The Cuban government joined negotiations on January 28, 1988, and all three parties held a round of negotiations on March 9. The South African government joined negotiations on May 3 and the parties met in June and August in New York City and Geneva. All parties agreed to a ceasefire on August 8. Representatives from the governments of Angola, Cuba, and South Africa signed the Tripartite Accord, granting independence to Namibia and ending the direct involvement of foreign troops in the civil war, in New York City, United States on December 22, 1988. The United Nations Security Council passed Resolution 626 later that day, creating the United Nations Angola Verification Mission, a UN peacekeeping force. UNAVEM troops began arriving in Angola in January 1989.

==Ceasefire==

As the Angolan Civil War began to take on a diplomatic component, in addition to a military one, two key Savimbi allies, The Conservative Caucus' Howard Phillips and the Heritage Foundation's Michael Johns visited Savimbi in Angola, where they sought to persuade Savimbi to come to the United States in the spring of 1989 to help the Conservative Caucus, the Heritage Foundation and other conservatives in making the case for continued U.S. aid to UNITA.

President Mobutu invited eighteen African leaders, Savimbi, and dos Santos to his palace in Gbadolite in June 1989 for negotiations. Savimbi and dos Santos met for the first time and agreed to the Gbadolite Declaration, a ceasefire, on June 22, paving the way for a future peace agreement. President Kenneth Kaunda of Zambia said a few days after the declaration that Savimbi had agreed to leave Angola and go into exile, a claim Mobutu, Savimbi, and the U.S. government disputed. Dos Santos agreed with Kaunda's interpretation of the negotiations, saying Savimbi had agreed to temporarily leave the country.
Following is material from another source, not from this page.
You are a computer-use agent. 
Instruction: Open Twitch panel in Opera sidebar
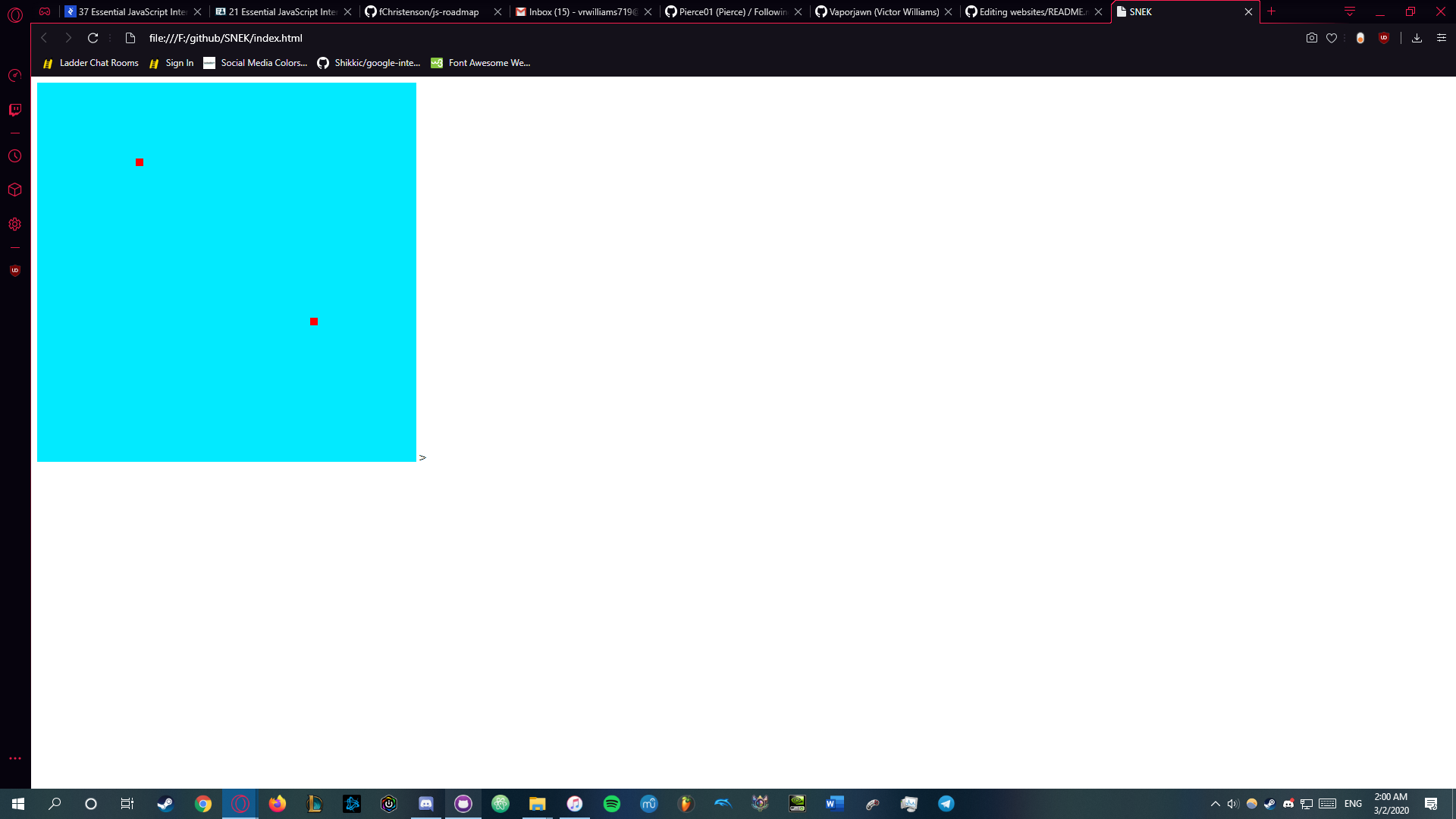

On August 23, dos Santos complained that the U.S. and South African governments continued to fund UNITA, warning such activity endangered the already fragile ceasefire. The next day Savimbi announced UNITA would no longer abide by the ceasefire, citing Kaunda's insistence that Savimbi leave the country and UNITA disband. The government responded to Savimbi's statement by moving troops from Cuito Cuanavale, under government control, to UNITA-occupied Mavinga. The ceasefire broke down with dos Santos and the U.S. government blaming each other for the resumption in armed conflict.